** PROBLEM REQUIREMENTS **
Please restate the following records word for word.

** Recorded data **
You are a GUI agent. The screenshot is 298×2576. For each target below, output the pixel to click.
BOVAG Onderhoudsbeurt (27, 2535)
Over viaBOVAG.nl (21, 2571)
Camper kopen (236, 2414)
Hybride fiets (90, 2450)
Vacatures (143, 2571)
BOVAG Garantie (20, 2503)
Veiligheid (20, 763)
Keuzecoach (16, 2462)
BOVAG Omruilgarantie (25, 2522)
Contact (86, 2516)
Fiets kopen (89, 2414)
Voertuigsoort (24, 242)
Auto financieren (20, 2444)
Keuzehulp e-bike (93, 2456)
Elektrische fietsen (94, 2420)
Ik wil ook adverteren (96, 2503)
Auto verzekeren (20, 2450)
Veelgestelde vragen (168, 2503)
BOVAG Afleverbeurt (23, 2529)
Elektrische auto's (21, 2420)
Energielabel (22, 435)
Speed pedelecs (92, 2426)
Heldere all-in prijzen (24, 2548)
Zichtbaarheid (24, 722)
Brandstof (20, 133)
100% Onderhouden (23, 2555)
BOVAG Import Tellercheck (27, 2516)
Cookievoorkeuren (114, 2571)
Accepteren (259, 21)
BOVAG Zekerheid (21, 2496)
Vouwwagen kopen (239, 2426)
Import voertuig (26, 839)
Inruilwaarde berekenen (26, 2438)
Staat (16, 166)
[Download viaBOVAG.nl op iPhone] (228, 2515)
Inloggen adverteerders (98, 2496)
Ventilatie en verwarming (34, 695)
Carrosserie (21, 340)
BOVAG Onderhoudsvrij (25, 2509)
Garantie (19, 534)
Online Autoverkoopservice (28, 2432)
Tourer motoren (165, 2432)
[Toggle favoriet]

** TASK RESPONSE **
You are a GUI agent. The screenshot is 298×2576. For each target below, output the pixel to click.
BOVAG Onderhoudsbeurt (27, 2535)
Over viaBOVAG.nl (21, 2571)
Camper kopen (236, 2414)
Hybride fiets (90, 2450)
Vacatures (143, 2571)
BOVAG Garantie (20, 2503)
Veiligheid (20, 763)
Keuzecoach (16, 2462)
BOVAG Omruilgarantie (25, 2522)
Contact (86, 2516)
Fiets kopen (89, 2414)
Voertuigsoort (24, 242)
Auto financieren (20, 2444)
Keuzehulp e-bike (93, 2456)
Elektrische fietsen (94, 2420)
Ik wil ook adverteren (96, 2503)
Auto verzekeren (20, 2450)
Veelgestelde vragen (168, 2503)
BOVAG Afleverbeurt (23, 2529)
Elektrische auto's (21, 2420)
Energielabel (22, 435)
Speed pedelecs (92, 2426)
Heldere all-in prijzen (24, 2548)
Zichtbaarheid (24, 722)
Brandstof (20, 133)
100% Onderhouden (23, 2555)
BOVAG Import Tellercheck (27, 2516)
Cookievoorkeuren (114, 2571)
Accepteren (259, 21)
BOVAG Zekerheid (21, 2496)
Vouwwagen kopen (239, 2426)
Import voertuig (26, 839)
Inruilwaarde berekenen (26, 2438)
Staat (16, 166)
[Download viaBOVAG.nl op iPhone] (228, 2515)
Inloggen adverteerders (98, 2496)
Ventilatie en verwarming (34, 695)
Carrosserie (21, 340)
BOVAG Onderhoudsvrij (25, 2509)
Garantie (19, 534)
Online Autoverkoopservice (28, 2432)
Tourer motoren (165, 2432)
[Toggle favoriet]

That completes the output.